• [Problem requirements]:
Line for line, the listing below is to be transcribed exactly.

• [Data listing]:
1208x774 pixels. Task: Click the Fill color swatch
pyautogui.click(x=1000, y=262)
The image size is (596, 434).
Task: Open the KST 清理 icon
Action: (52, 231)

• [Answer section]:
1208x774 pixels. Task: Click the Fill color swatch
pyautogui.click(x=1000, y=262)
The image size is (596, 434).
Task: Open the KST 清理 icon
Action: (52, 231)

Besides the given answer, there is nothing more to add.